The issue is further complicated by shifting diagnostic categories. Schizophrenia is a disorder of adulthood. Age of onset is typically late adolescence or early adulthood. There is no defined criteria and very little in the way of scientific data to justify giving this diagnosis to younger children, yet we are seeing it, now, younger and younger, usually tied to a prescription. Another expanding diagnosis is bipolar. This disorder is very loosely defined and as a result, unscrupulous or simply confused professionals can see it everywhere. It too used to be a disorder of adulthood but has mushroomed as a child diagnosis in the last decade. The other big diagnosis linked to antipsychotics is autism. This is a very serious and real childhood disorder and children who suffer from this take a lot of care and present a lot of challenges. However, the autism diagnosis has become hugely popular and its working definition has expanded infinitely. As in the case of Kyle Warren, just about any child can get the diagnosis at this point. It is now virtually meaningless, yet it is the justification for giving these very serious drugs to young children.

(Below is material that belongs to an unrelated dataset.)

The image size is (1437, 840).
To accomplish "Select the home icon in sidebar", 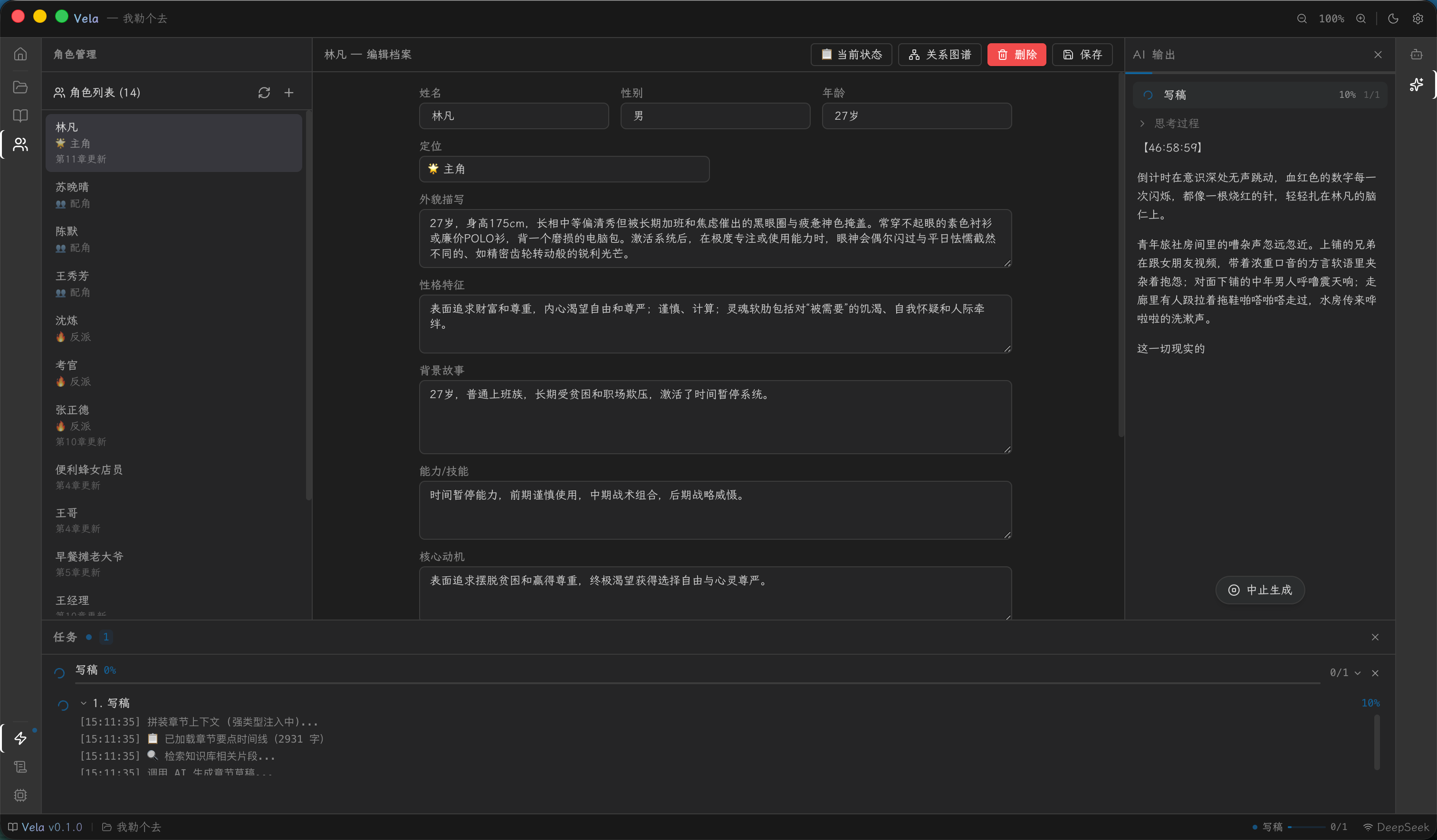I will 20,53.
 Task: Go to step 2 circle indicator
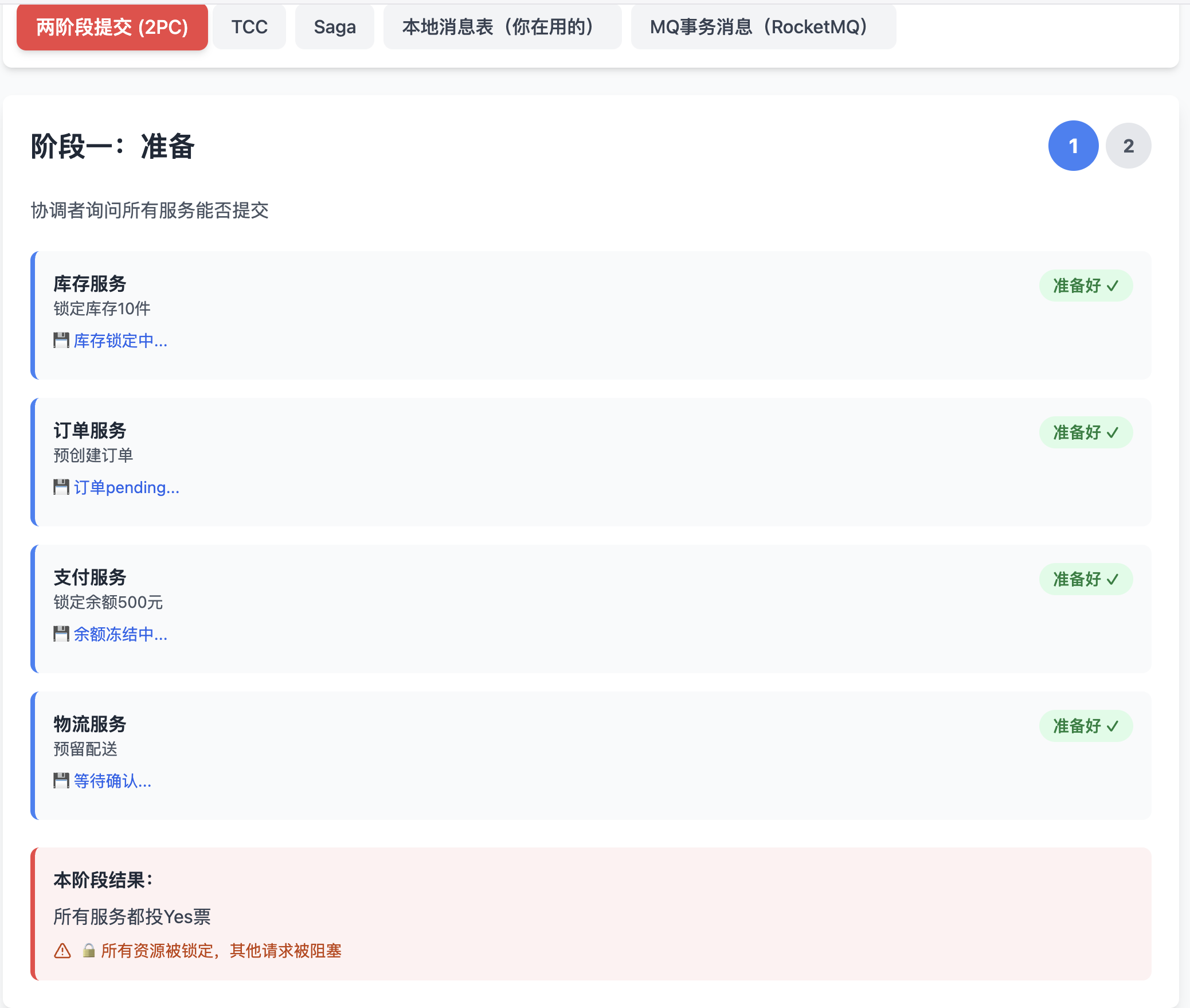[x=1128, y=146]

The big picture is we have an expanding culture of psychopathology in which more and more facets of human behavior are being defined as disorders and sicknesses. This extends even to the point of defining childhood tantrums as a sickness that we have to treat with a powerful drug. The pathologization of childhood started probably in the 1980’s with attention deficit disorder and this became hugely popular in the 1990’s. In the first decade of the new millennium, we saw a significant expansion of clinical depression, bipolar and even schizophrenia into younger and younger populations with related drug therapies. Additionally the autism diagnosis has been opened up into a “spectrum” disorder so now parents of children with any kind of perceived interpersonal or behavioral challenges can have an autism label slapped on ‘em at bargain basement prices.
The bottom line is that young children are being harmed by antipsychotic drug treatment and it’s no laughing matter. The trend line is very disturbing. I hope I am not one of a few lone voices in the wilderness. Is anybody listening?